#### [What this task involves]
Once you find the line with "Instruction: Click the skip" in the entries below, return exactly every line from it through the line with "Task: Open the Book Type dropdown".
+++ Information given +++
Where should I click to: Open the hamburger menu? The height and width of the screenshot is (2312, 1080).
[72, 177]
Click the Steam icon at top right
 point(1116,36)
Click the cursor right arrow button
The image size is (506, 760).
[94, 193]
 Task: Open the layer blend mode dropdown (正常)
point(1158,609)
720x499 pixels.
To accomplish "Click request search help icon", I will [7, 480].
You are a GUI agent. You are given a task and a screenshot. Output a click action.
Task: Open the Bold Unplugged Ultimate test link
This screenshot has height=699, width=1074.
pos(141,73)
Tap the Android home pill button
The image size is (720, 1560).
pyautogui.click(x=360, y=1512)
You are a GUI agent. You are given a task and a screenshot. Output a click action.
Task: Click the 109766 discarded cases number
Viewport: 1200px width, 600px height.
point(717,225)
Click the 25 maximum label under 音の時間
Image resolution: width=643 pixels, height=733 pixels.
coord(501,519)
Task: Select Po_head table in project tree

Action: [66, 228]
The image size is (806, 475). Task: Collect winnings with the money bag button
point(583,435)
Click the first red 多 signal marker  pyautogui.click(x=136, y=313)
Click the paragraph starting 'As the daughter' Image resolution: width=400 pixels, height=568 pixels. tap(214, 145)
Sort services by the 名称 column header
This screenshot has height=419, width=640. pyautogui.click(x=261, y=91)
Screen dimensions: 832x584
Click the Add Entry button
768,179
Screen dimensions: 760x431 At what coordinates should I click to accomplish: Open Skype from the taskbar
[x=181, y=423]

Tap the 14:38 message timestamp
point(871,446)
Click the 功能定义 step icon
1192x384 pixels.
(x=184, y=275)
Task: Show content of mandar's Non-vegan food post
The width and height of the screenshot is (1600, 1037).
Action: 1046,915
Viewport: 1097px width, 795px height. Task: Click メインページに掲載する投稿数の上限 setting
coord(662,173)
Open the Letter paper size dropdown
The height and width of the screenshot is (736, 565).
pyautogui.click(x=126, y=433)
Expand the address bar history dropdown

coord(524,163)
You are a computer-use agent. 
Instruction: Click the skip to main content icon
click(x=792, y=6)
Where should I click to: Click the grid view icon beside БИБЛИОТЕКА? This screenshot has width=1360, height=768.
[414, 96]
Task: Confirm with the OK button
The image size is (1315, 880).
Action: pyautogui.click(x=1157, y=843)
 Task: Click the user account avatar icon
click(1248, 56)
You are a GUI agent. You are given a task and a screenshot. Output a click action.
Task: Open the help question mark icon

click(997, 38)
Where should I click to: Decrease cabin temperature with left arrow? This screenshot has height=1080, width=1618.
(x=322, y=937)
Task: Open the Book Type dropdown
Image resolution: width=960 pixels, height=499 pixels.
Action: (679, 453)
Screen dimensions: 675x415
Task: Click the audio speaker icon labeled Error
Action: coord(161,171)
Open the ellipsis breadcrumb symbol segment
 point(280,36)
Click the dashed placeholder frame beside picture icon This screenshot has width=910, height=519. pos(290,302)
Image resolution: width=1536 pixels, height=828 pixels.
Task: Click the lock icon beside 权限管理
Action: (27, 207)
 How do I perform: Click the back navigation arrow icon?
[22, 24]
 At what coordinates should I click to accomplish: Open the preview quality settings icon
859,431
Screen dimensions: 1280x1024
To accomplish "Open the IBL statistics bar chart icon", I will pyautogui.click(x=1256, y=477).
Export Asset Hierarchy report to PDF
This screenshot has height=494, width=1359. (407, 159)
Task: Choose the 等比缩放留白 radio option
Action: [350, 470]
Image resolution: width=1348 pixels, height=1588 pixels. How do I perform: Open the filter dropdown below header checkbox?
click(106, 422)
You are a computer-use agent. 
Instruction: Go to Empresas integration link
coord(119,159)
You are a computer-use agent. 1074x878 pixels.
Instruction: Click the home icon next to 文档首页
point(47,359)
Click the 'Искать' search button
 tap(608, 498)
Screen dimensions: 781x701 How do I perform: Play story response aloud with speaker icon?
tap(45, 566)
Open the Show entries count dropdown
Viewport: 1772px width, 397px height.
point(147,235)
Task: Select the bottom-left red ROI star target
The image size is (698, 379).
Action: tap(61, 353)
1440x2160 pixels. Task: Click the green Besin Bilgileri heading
+++
#### [Result for this task]
Instruction: Click the skip to main content icon
click(x=792, y=6)
Where should I click to: Click the grid view icon beside БИБЛИОТЕКА? This screenshot has width=1360, height=768.
[414, 96]
Task: Confirm with the OK button
The image size is (1315, 880).
Action: pyautogui.click(x=1157, y=843)
 Task: Click the user account avatar icon
click(1248, 56)
You are a GUI agent. You are given a task and a screenshot. Output a click action.
Task: Open the help question mark icon

click(997, 38)
Where should I click to: Decrease cabin temperature with left arrow? This screenshot has height=1080, width=1618.
(x=322, y=937)
Task: Open the Book Type dropdown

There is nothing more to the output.